Objectives >>
1) In the Friday Message issue, on what day do narrations place the birth of Jesus?
2) Do these statements agree with the Friday Message issue? Answer yes or no for each, and quote the deciding words. (a) Pope Julius I officially declared that the birth of Jesus would be celebrated on the 25th December. (b) The Bible gives a specific date for the birth of Jesus. (c) Some eastern Christian denominations place the birth on 7th January.
3) Extract word for word the passage of the Friday Message issue that opens with the words containing "Nabi Isa: Prophet" and closes with "not to celebrate?".

The Friday Message - Issue No. 366 - It's Christmas

The Friday Message - Issue No. 366 - It's Christmas

Salamun alaykum,

It’s Christmas:
In these very worrying times with various lockdown restrictions Christmas will be different this year. Despite these unusual times everyone is trying to celebrate Christmas as merry as it can be. Sparkling tinsel lengths, twinkling lights and festive decorations are adorning shopping centres, roads and homes conveys the feeling of happiness and celebrations in the air..

What is Christmas?
This is an annual Christian religious holiday to commemorate the birth of Jesus; Isa a.s. in Arabic. Although there is no specific date of celebration of the birth-Meelad- of Jesus in the Bible, majority of Christians observe the nativity- Meelad / Mawleed - on 25th December. The practice for this date is based on the declaration by Constantine, the first Christian Roman emperor, who on converting to Christianity replaced 25th December as the birth of Jesus instead of the pagan god Mithra. A few years later, Pope Julius I officially declared that the birth of Jesus would be celebrated on the 25th December. Some Christian denominations in the east have a slightly different date, placing the birth on 6th January. Nonetheless for practising Christians, the event of Christmas really is about Jesus. It’s about spreading love and sharing with the needy in the society. For many, taking advantage of the work and school holidays, it’s the only time of the year when family and friends come together.
Nabi Isa: Prophet of great significance:
The person of Jesus is of great significance in both Islam and Christianity. As Muslims we do not believe in Jesus as in the same way that Christians do, but we do respect and love him. The Noble Qur’an venerates both Jesus and his mother virgin Mary by recounting the stories of miraculous birth, his way of preaching and his ability to perform miracles; with the help of God. However, there are differences in terms of beliefs about the nature and life occurrences of this noble Prophet of Allah. We believe that Jesus was sent as a beloved Prophet of God to deliver the word to the people of his time. Narrations record that his Meelad-birth- took place on the 25th day of Dhulq’adah, the eleventh month in the Muslim lunar calendar.  
Christmas: To celebrate or not to celebrate?
Muslims are not obliged to celebrate Christmas just as we do not expect non-Muslims to observe the Eid or Ashura occassions. There are some Muslims who may take objection to the celebration of Christmas due to its pagan origins or due to their theological beliefs forbidding the celebrations of birthdays in general. However, for majority of Muslims the commemoration of births (and deaths), is not a new thing. Therefore, for us the joy upon the birth of this revered prophet in Islam is as normal as it is on that of Meeladun Nabi- the birth of noble Prophet Muhammad SAWW- or a personality from the Ahlul Bayt a.s.

Supplied material >>
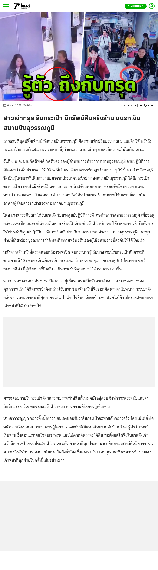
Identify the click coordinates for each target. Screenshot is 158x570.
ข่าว (120, 105)
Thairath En (136, 6)
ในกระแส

Answer set >>
1) The 25th day of Dhulq’adah, the eleventh month in the Muslim lunar calendar.

2)
(a) Yes: "A few years later, Pope Julius I officially declared that the birth of Jesus would be celebrated on the 25th December."
(b) No: "there is no specific date of celebration of the birth-Meelad- of Jesus in the Bible"
(c) No: "Some Christian denominations in the east have a slightly different date, placing the birth on 6th January."

3)
Nabi Isa: Prophet of great significance:
The person of Jesus is of great significance in both Islam and Christianity. As Muslims we do not believe in Jesus as in the same way that Christians do, but we do respect and love him. The Noble Qur’an venerates both Jesus and his mother virgin Mary by recounting the stories of miraculous birth, his way of preaching and his ability to perform miracles; with the help of God. However, there are differences in terms of beliefs about the nature and life occurrences of this noble Prophet of Allah. We believe that Jesus was sent as a beloved Prophet of God to deliver the word to the people of his time. Narrations record that his Meelad-birth- took place on the 25th day of Dhulq’adah, the eleventh month in the Muslim lunar calendar.  
Christmas: To celebrate or not to celebrate?